**SHORT EXERCISE:** Collect every line of the data below that contains the word "Task".

[Word and element location data]
┌────────
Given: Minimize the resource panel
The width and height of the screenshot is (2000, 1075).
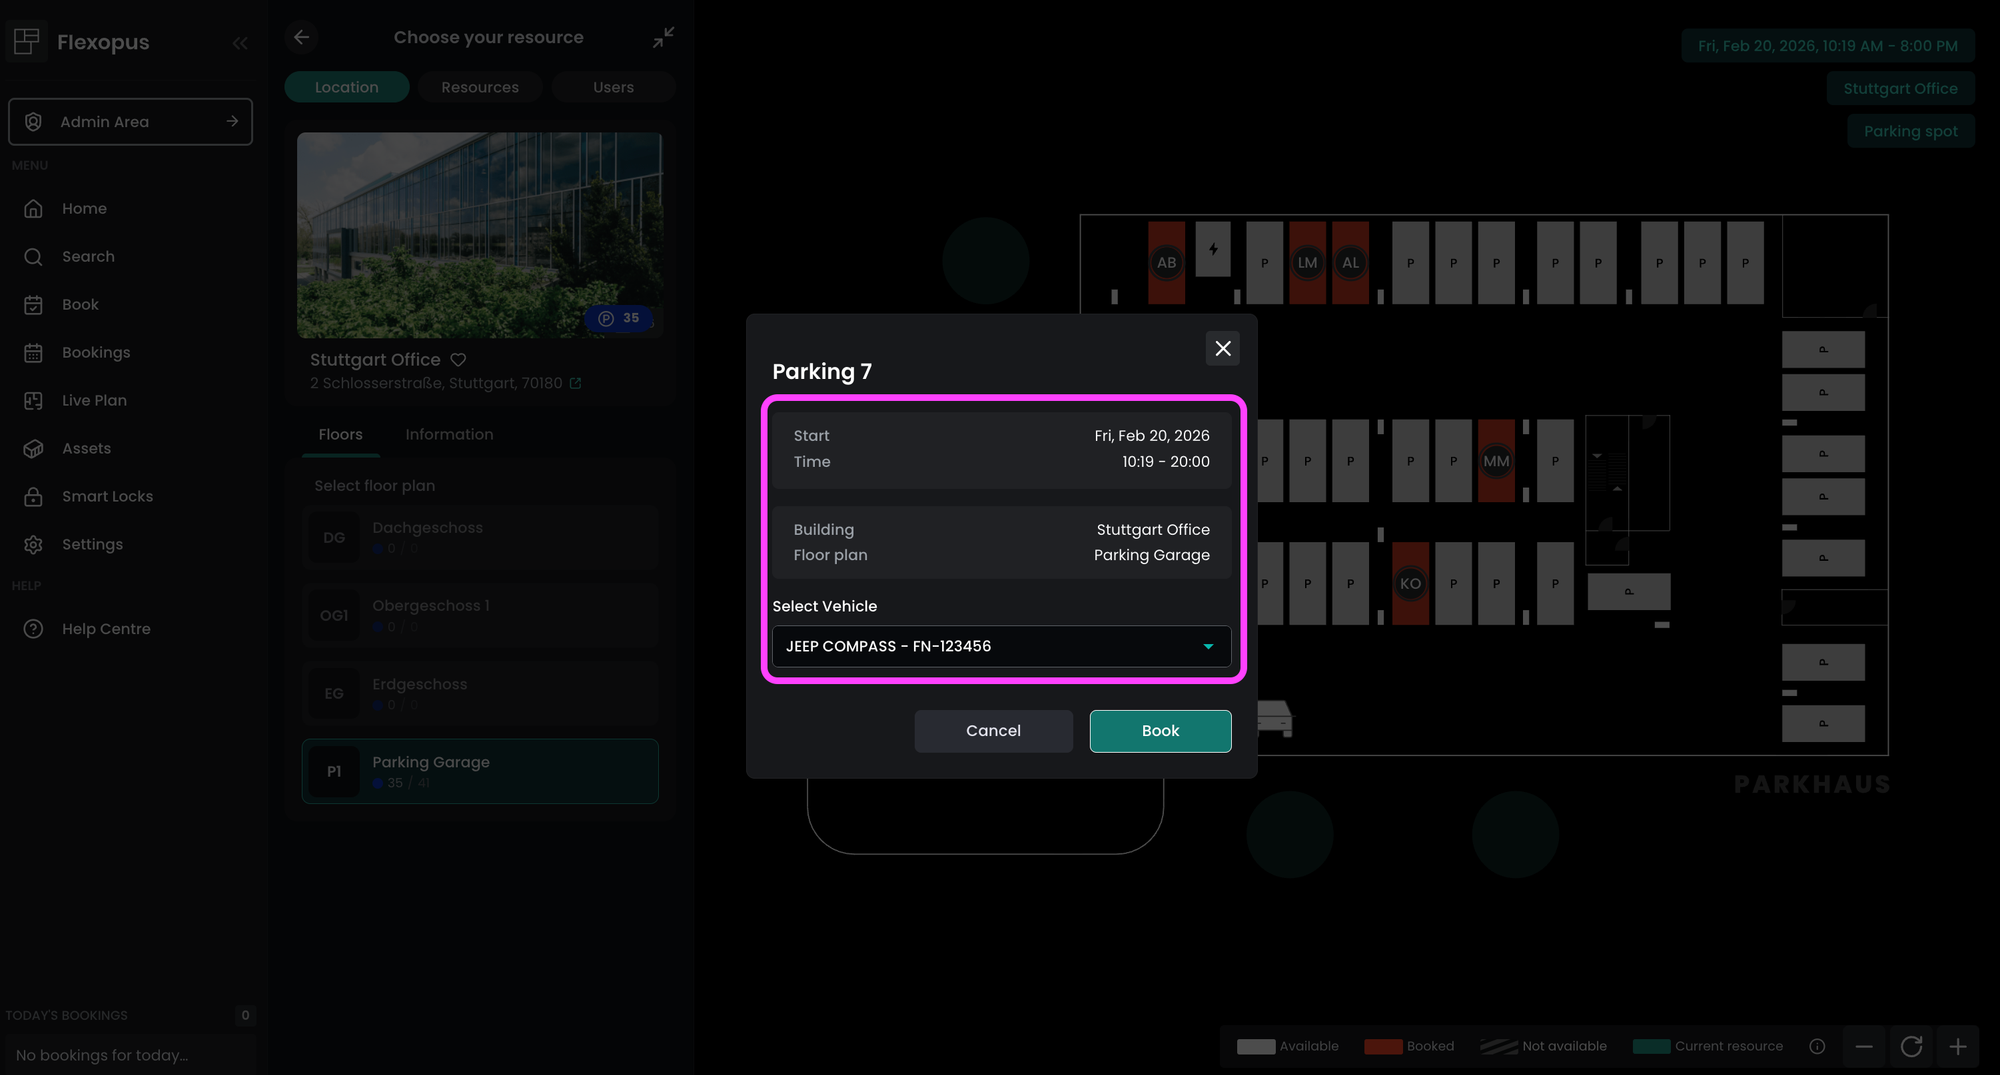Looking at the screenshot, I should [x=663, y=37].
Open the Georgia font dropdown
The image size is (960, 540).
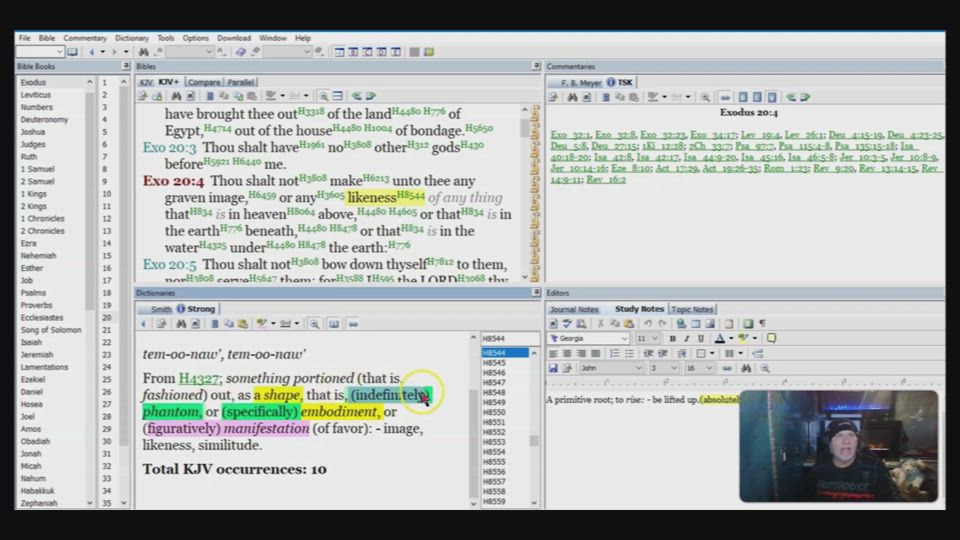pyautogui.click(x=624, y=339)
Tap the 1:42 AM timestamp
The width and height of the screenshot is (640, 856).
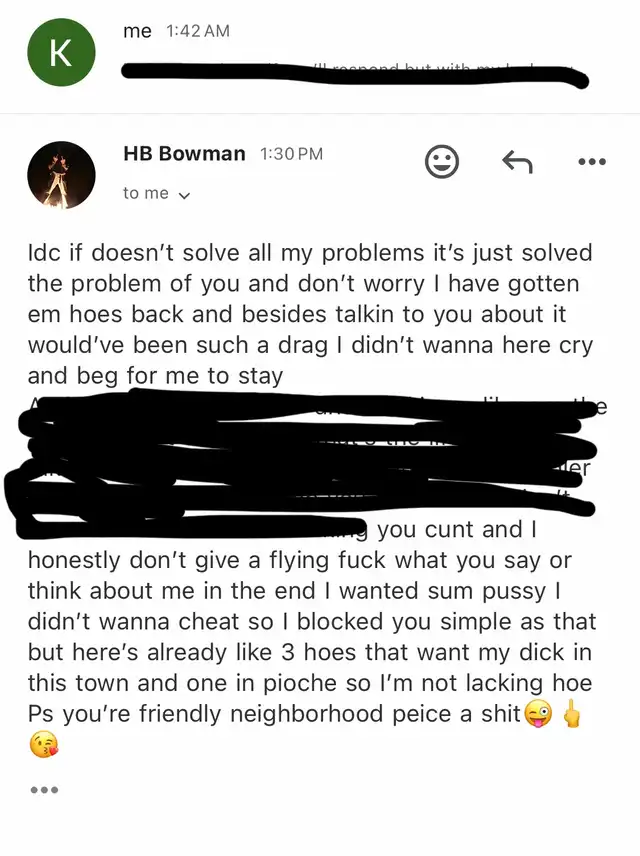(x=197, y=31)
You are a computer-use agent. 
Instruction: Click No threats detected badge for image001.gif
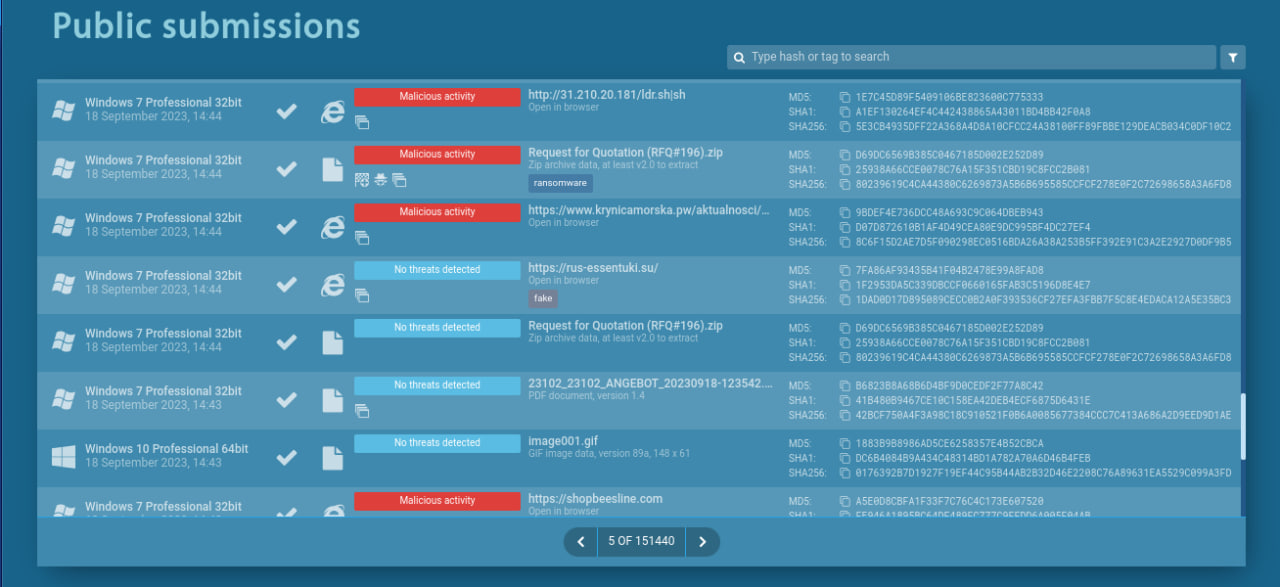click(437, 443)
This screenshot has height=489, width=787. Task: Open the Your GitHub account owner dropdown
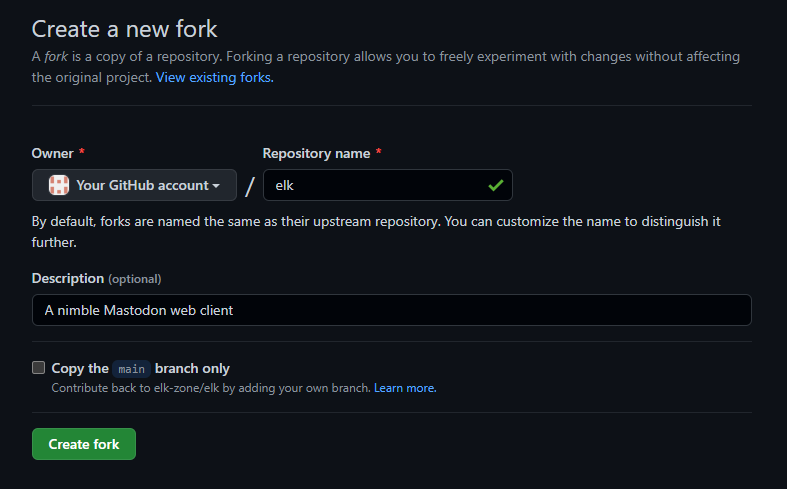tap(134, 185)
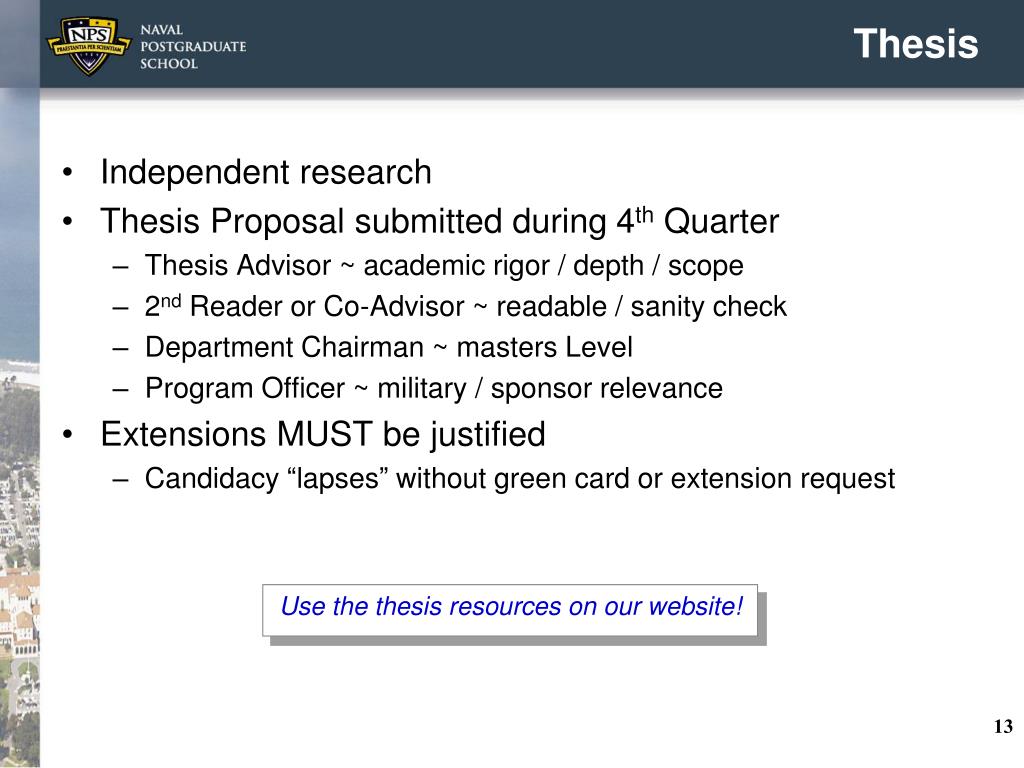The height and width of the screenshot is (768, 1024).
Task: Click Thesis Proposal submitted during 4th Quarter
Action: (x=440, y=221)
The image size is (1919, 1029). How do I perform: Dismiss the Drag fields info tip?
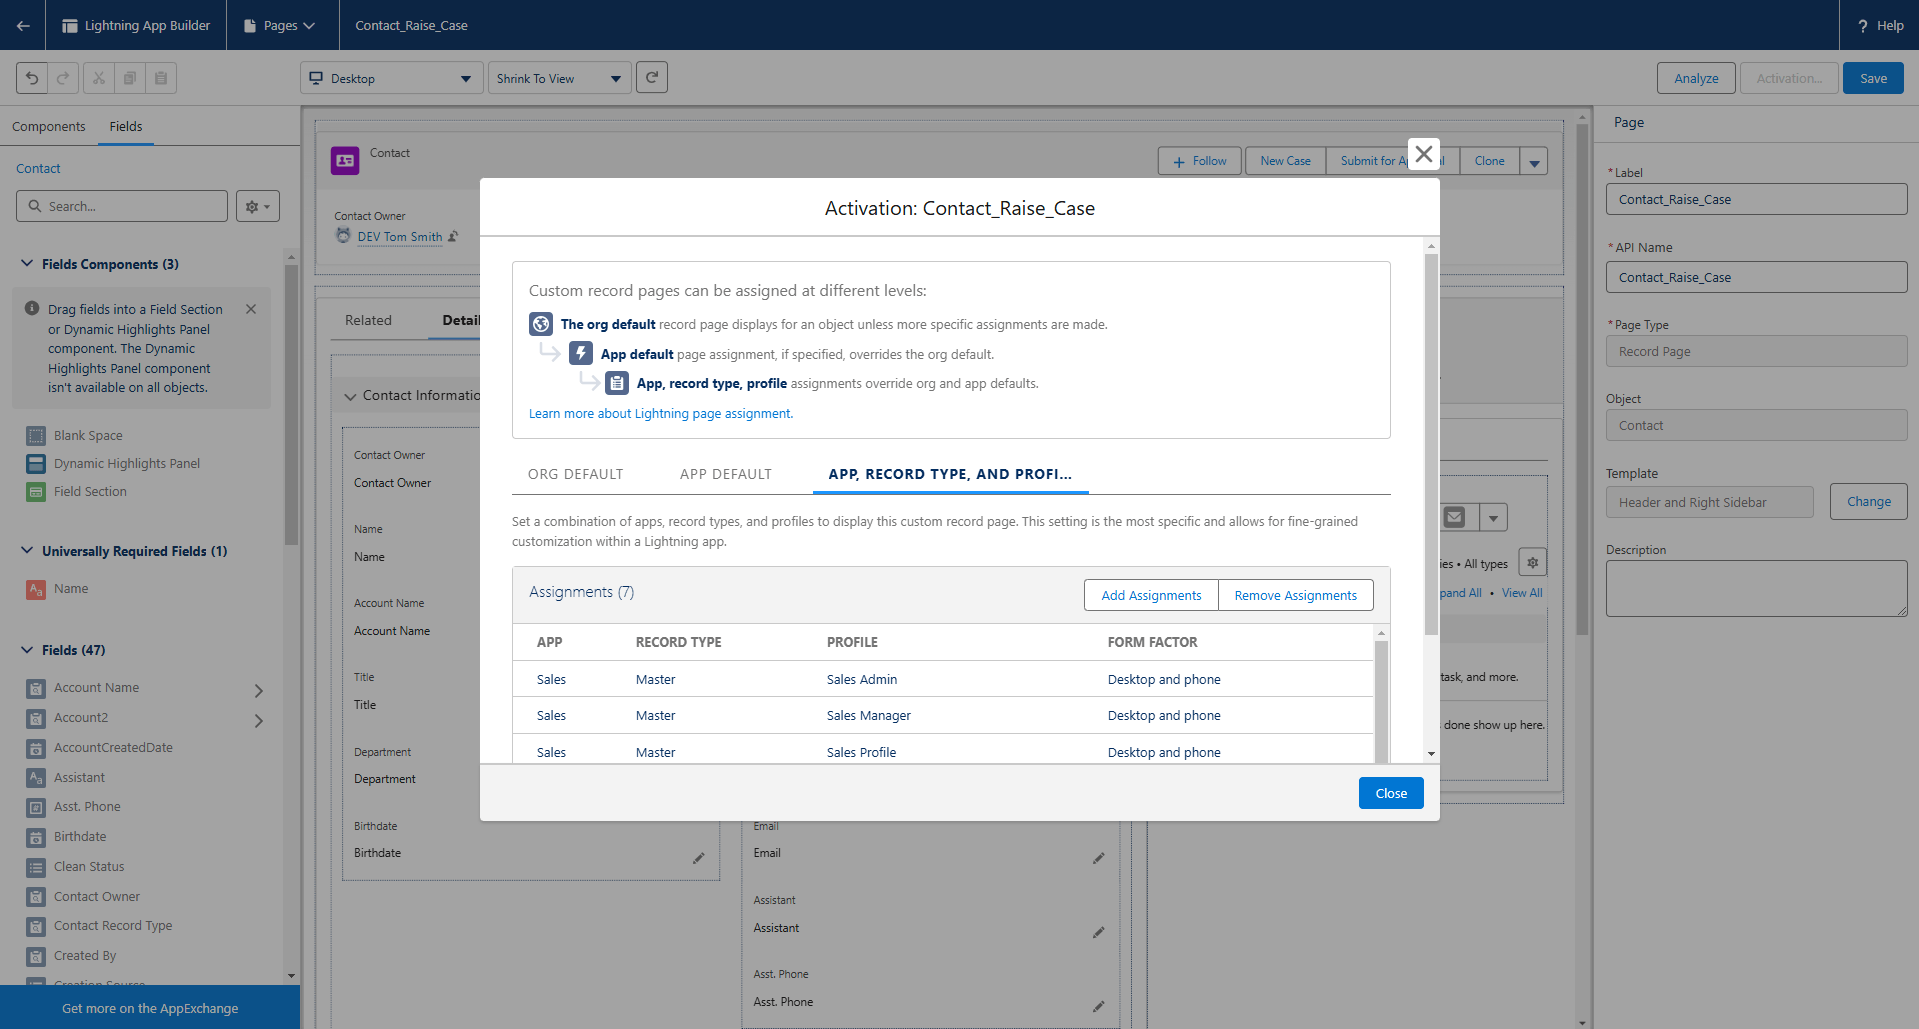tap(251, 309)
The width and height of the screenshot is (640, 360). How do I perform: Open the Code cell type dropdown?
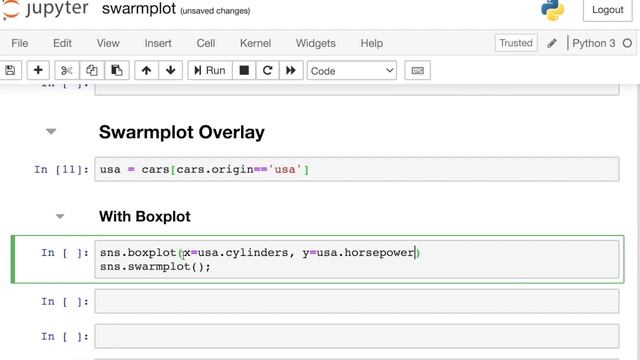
└────────
**SOLUTION TO THIS EXERCISE:**
This screenshot has height=489, width=787. Task: Open the Your GitHub account owner dropdown
Task: Click Thesis Proposal submitted during 4th Quarter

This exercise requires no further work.